__EXERCISE BRIEF__
At the line with "Task: Click the search magnifier icon", start transcribing; stop after the last line of the data below. Keep it exact and leave pictures out.

··········

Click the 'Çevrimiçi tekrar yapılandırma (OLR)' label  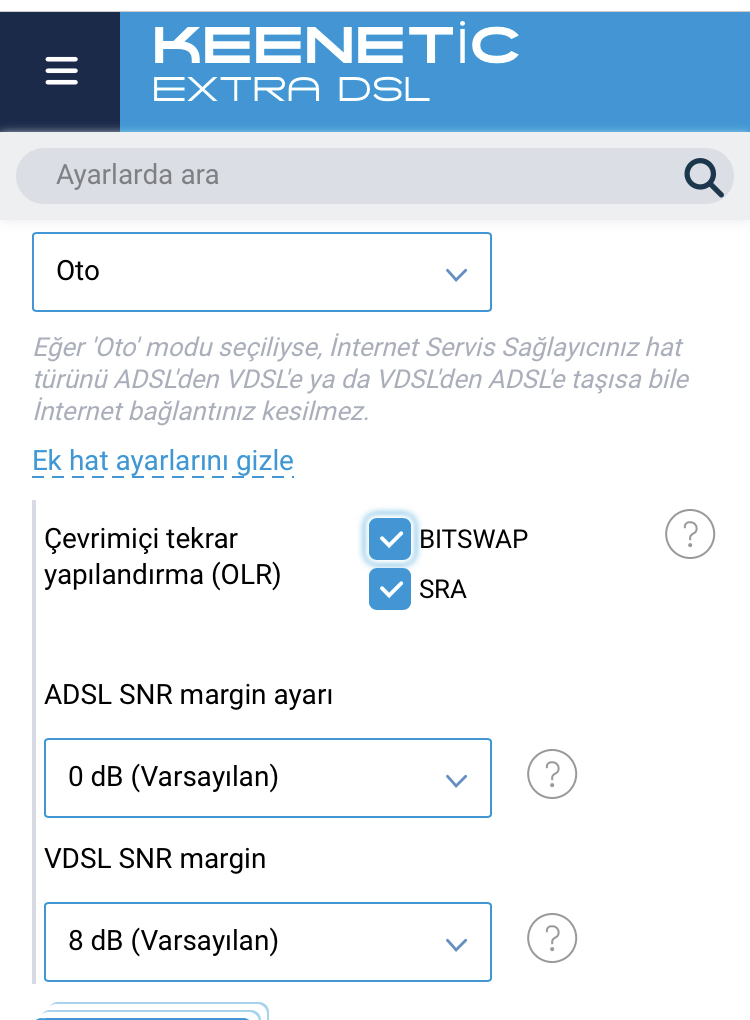click(x=163, y=557)
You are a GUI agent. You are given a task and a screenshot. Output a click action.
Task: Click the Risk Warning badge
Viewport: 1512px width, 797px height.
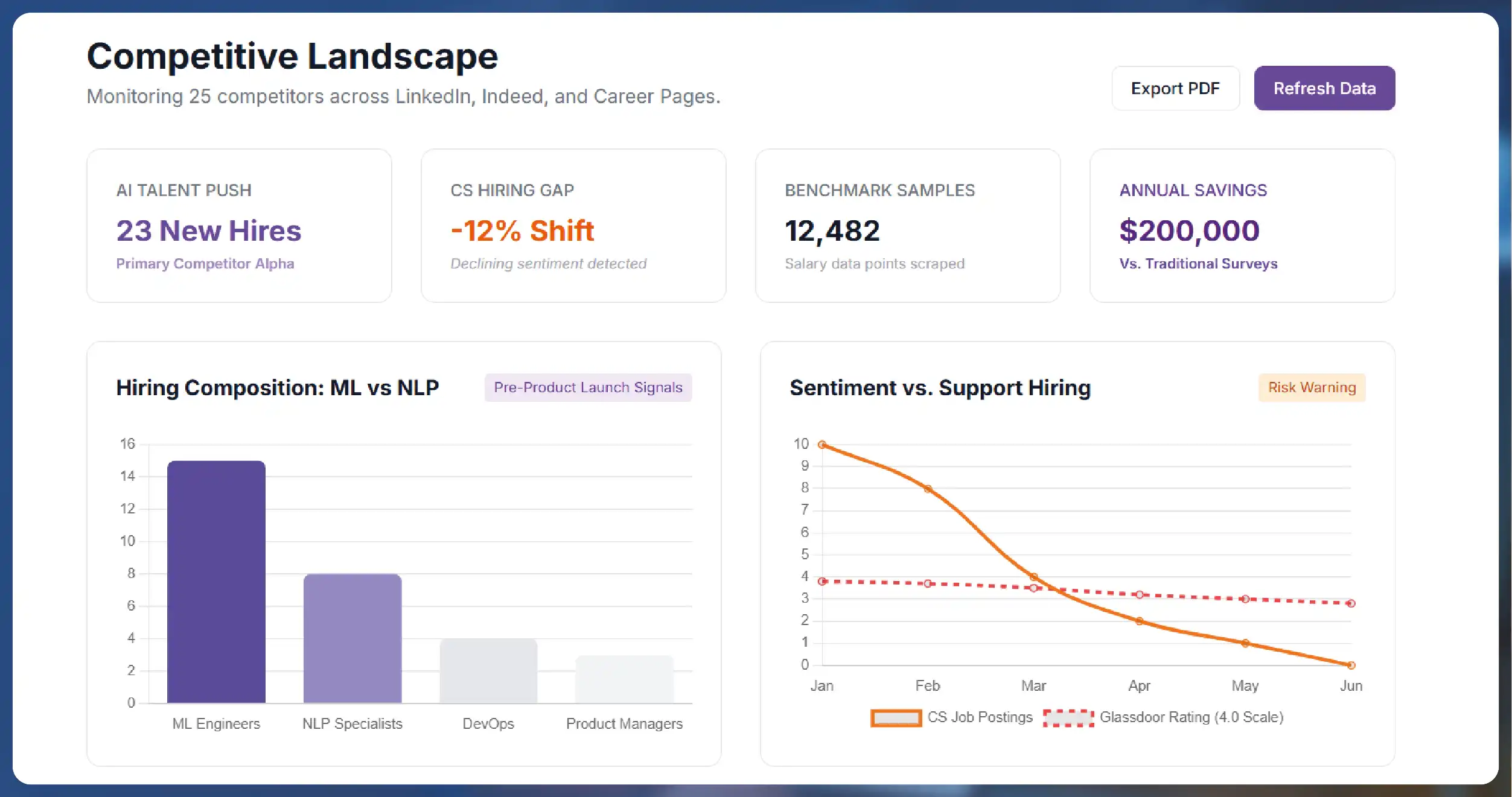click(1311, 387)
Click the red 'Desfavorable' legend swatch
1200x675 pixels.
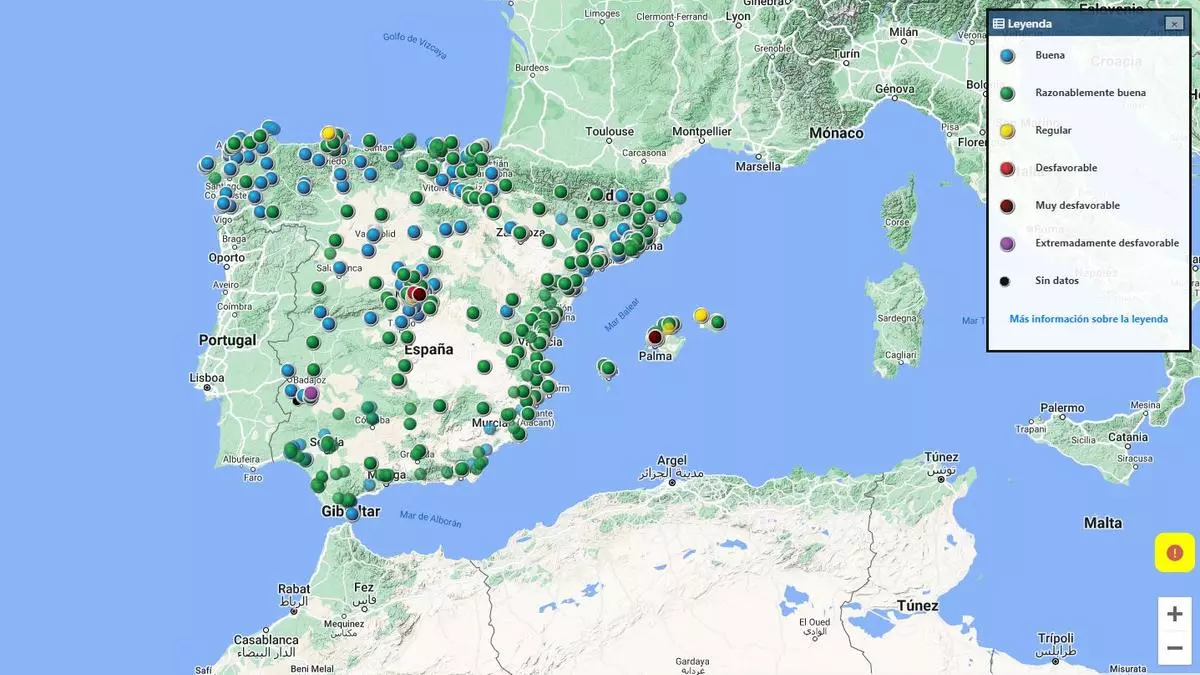click(1007, 168)
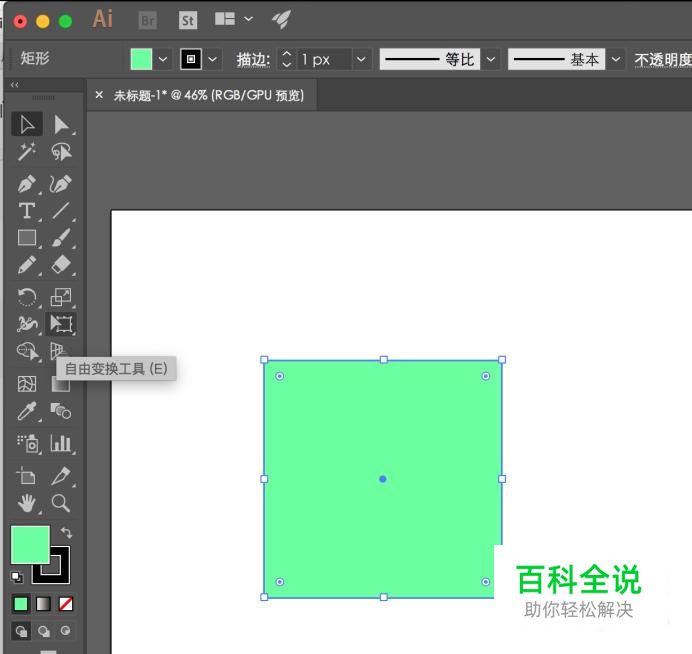Open Adobe Bridge via Br icon

tap(147, 20)
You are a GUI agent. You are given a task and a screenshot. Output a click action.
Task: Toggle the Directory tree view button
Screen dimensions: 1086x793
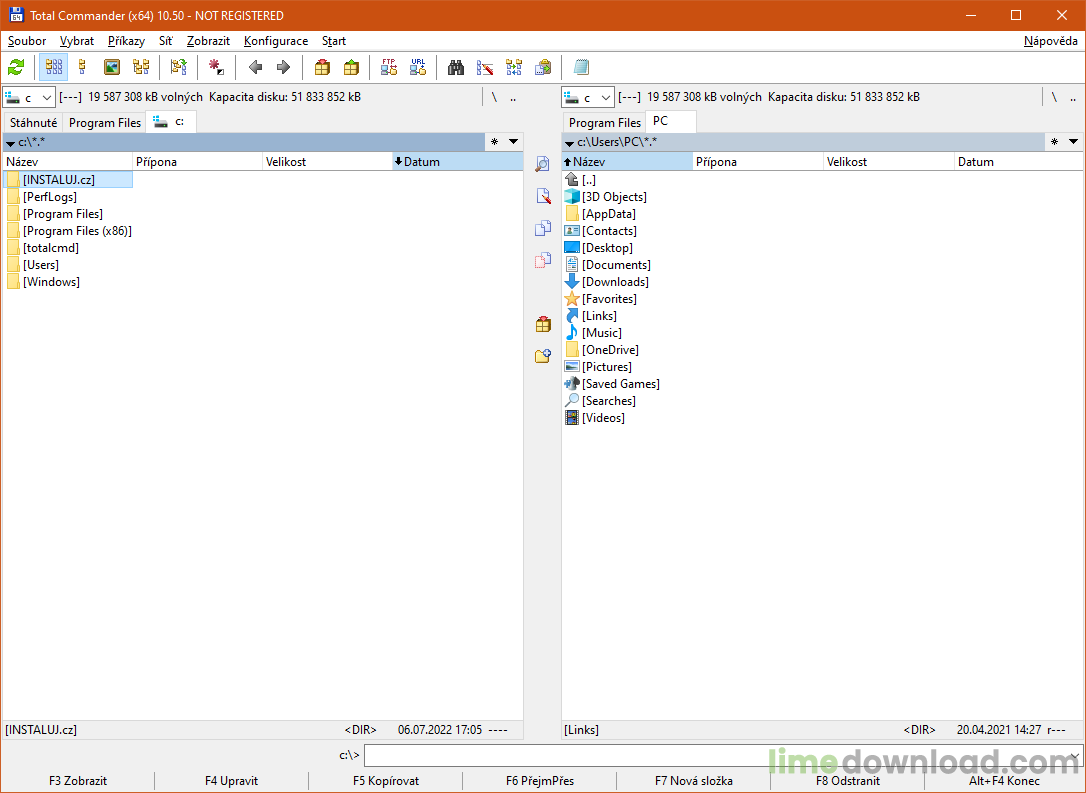pyautogui.click(x=141, y=68)
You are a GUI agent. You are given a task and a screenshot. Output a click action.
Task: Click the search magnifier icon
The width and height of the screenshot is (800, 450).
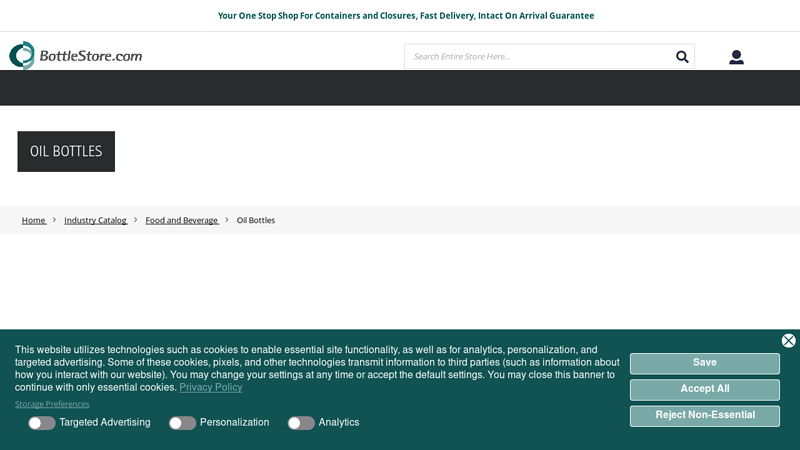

··········

__RESPONSE TO THE EXERCISE__
Task: Click the search magnifier icon
The width and height of the screenshot is (800, 450).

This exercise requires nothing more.